L'Etat français et le génocide des Tutsis au Rwanda
Ni aveuglement, ni erreur, le choix politique délibéré d’une poignée de responsables civils et militaires a été de maintenir le Rwanda dans la zone d’influence française, même au prix du soutien discrètement accordé à un régime ami en train de commettre un génocide.
« La réticence des magistrats à mettre en cause des militaires français pour complicité de génocide s’est traduite par le refus, à l’été 2017, d’interroger l’amiral Jacques Lanxade, chef d’état-major des armées en 1994, et son adjoint chargé des opérations, le général Raymond Germanos, au motif que les militaires sur le terrain auraient décidé de façon autonome de leur action ou inaction.

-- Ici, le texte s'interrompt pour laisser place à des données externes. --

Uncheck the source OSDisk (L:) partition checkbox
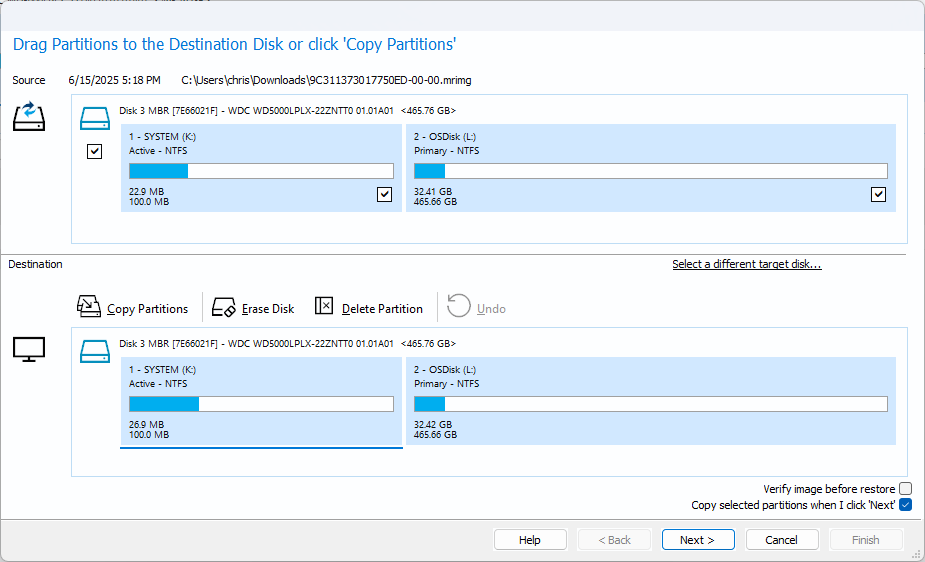Image resolution: width=925 pixels, height=562 pixels. pyautogui.click(x=878, y=195)
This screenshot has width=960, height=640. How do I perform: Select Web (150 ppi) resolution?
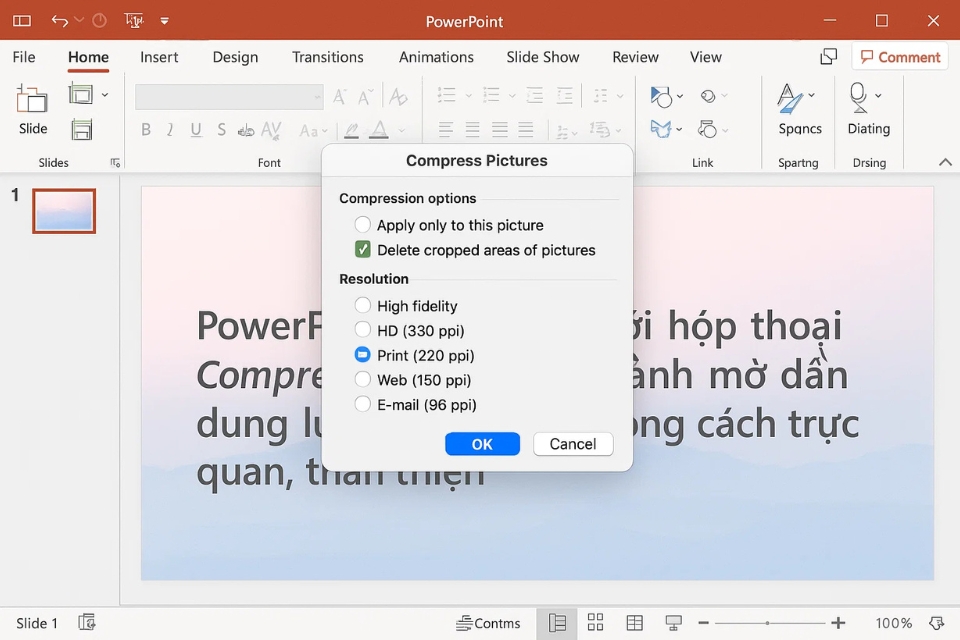coord(363,380)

C’est méconnaître les réalités de la chaîne de commandement, puisque l’amiral Lanxade lui-même explique : “Les forces françaises au Rwanda exécutaient les ordres qu’on leur demandait d’exécuter.” » Vingt-cinq ans après les événements, ce livre rend compte du soutien français aux forces gouvernementales rwandaises avant, pendant et après le génocide des Tutsis. Il revient sur l’ambiguïté de l’opération Turquoise qui, après avoir laissé massacrer plus d’un millier de civils sur la colline de Bisesero, a aussi laissé partir vers le Zaïre les génocidaires – qu’elle a même été jusqu’à réarmer.
Aujourd’hui encore, la plupart des acteurs politiques, quel que soit leur bord, continuent de se taire ou de nier l’implication de l’État français dans le génocide. Le combat judiciaire qui continue lui aussi pour rompre ce silence et mettre fin à l’impunité des responsables français et à celle des Rwandais suspectés de génocide – pour qui le territoire français est encore largement une terre d’asile – rencontre de nombreux blocages, parfois au coeur même de l’État.